* Task:
Every record below is to be retyped exactly, with any pictures left out.
- - -
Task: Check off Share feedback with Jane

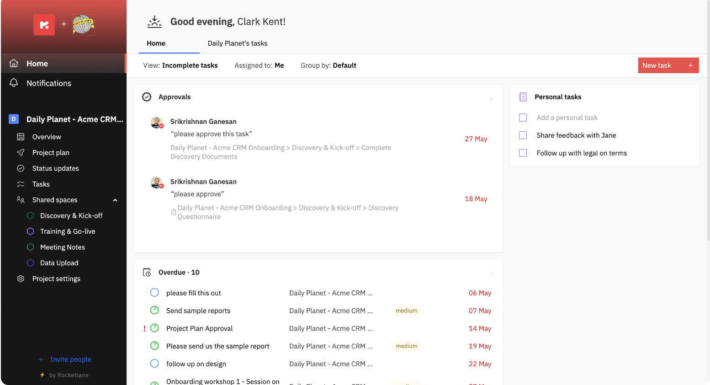Action: [x=523, y=135]
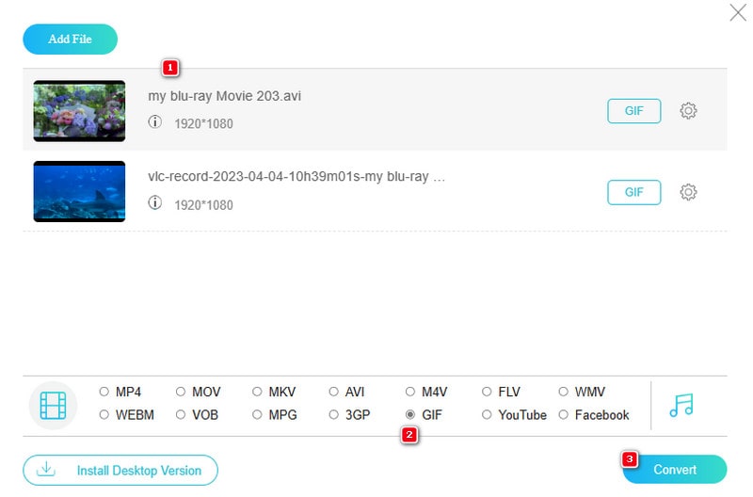This screenshot has width=753, height=497.
Task: Open settings gear for the vlc-record file
Action: click(x=688, y=192)
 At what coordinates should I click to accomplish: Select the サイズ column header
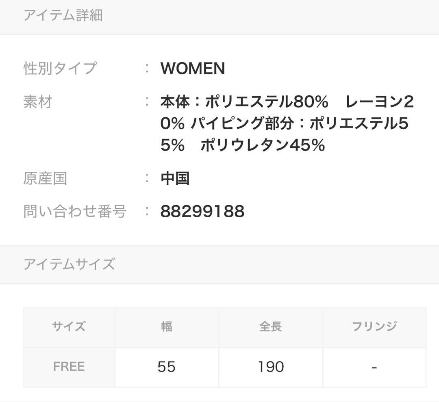pyautogui.click(x=69, y=326)
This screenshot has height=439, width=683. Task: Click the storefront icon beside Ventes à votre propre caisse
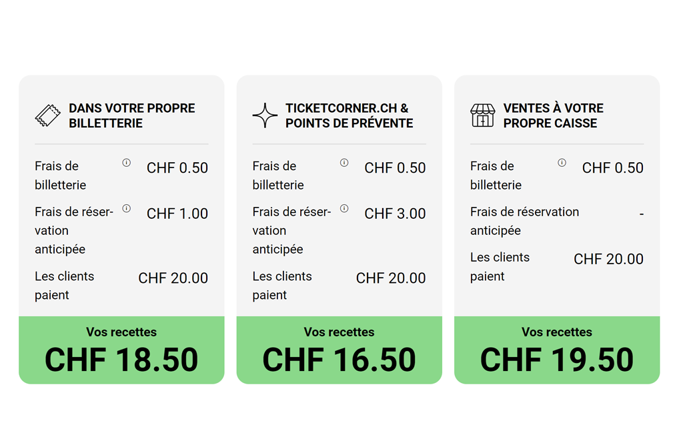[482, 115]
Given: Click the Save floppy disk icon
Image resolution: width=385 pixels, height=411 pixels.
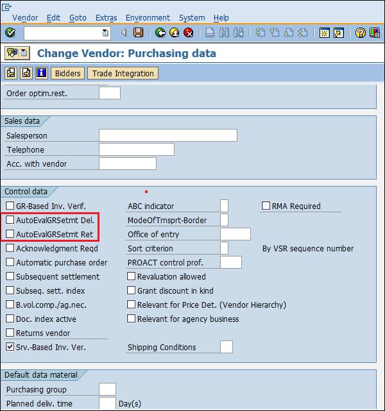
- - -
* Solution below:
Task: Check off Share feedback with Jane

Action: [x=523, y=135]
This screenshot has width=753, height=497.
Task: Open settings gear for the vlc-record file
Action: click(x=688, y=192)
 At what coordinates should I click to accomplish: Select the サイズ column header
pyautogui.click(x=69, y=326)
This screenshot has height=439, width=683. Task: Click the storefront icon beside Ventes à votre propre caisse
[482, 115]
Given: Click the Save floppy disk icon
Image resolution: width=385 pixels, height=411 pixels.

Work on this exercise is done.